Black Girl Sunscreen launched in 2016 with a single product and a single premise: that Black women deserved a sunscreen that didn't leave a white cast. It was not a complicated pitch. It was a gap so obvious that the fact it hadn't been filled before was itself the story.
By 2022, the brand had secured national placement at Target, Walmart, CVS, and Walgreens. That distribution footprint -- across the four largest mass retail chains in the country -- put Black Girl Sunscreen in more homes than any SPF brand built for deeper skin tones had ever reached.
The white cast problem is not a cosmetic inconvenience. It is a public health issue. Studies have shown that Black Americans apply sunscreen at significantly lower rates than white Americans, a gap researchers have linked directly to product availability, affordability, and performance -- specifically, that the formulas available in mainstream retail left visible white residue on deeper skin tones, making everyday use feel impossible. Shontay Lundy identified this as her entry point from day one.
“I didn't launch a sunscreen. I launched a correction.”

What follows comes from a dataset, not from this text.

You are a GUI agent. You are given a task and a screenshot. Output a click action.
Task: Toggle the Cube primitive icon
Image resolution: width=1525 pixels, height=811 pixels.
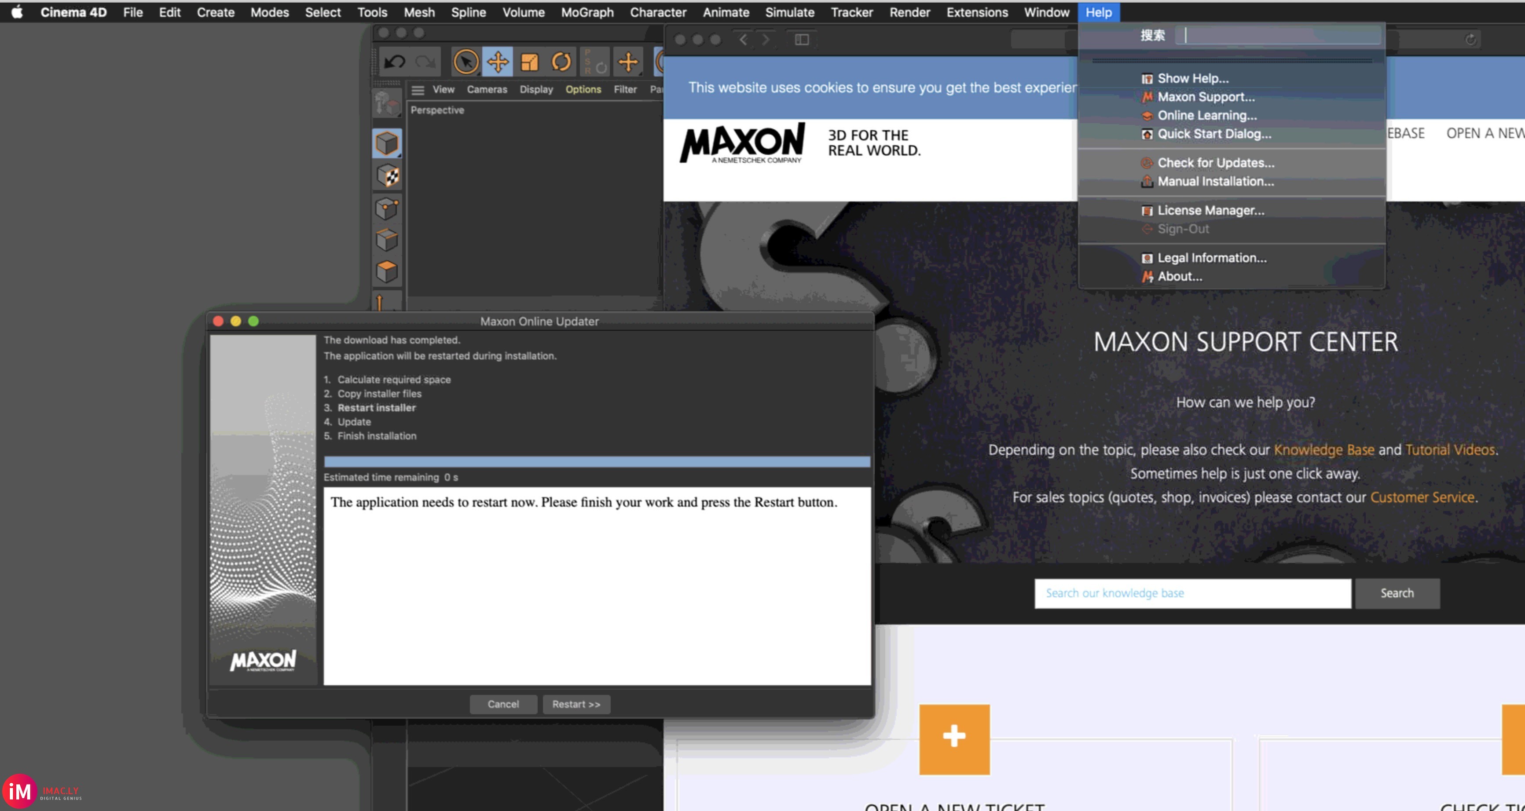(388, 142)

-- Shontay Lundy, Founder & CEO, Black Girl Sunscreen
The product expansion that followed the original SPF 30 -- Kids formula, Make It Glow SPF 25, and Broad Spectrum SPF 50 -- reflected the brand growing its footprint within households that had already adopted it, not pivoting to find a new customer. The mass retail partnerships made that growth visible at scale.
Black Girl Sunscreen's trajectory is what happens when someone identifies a problem the mainstream market has spent decades ignoring and simply builds the solution. The shelf space at Target and Walmart is not a validation. It is a very late acknowledgment of something that was always true.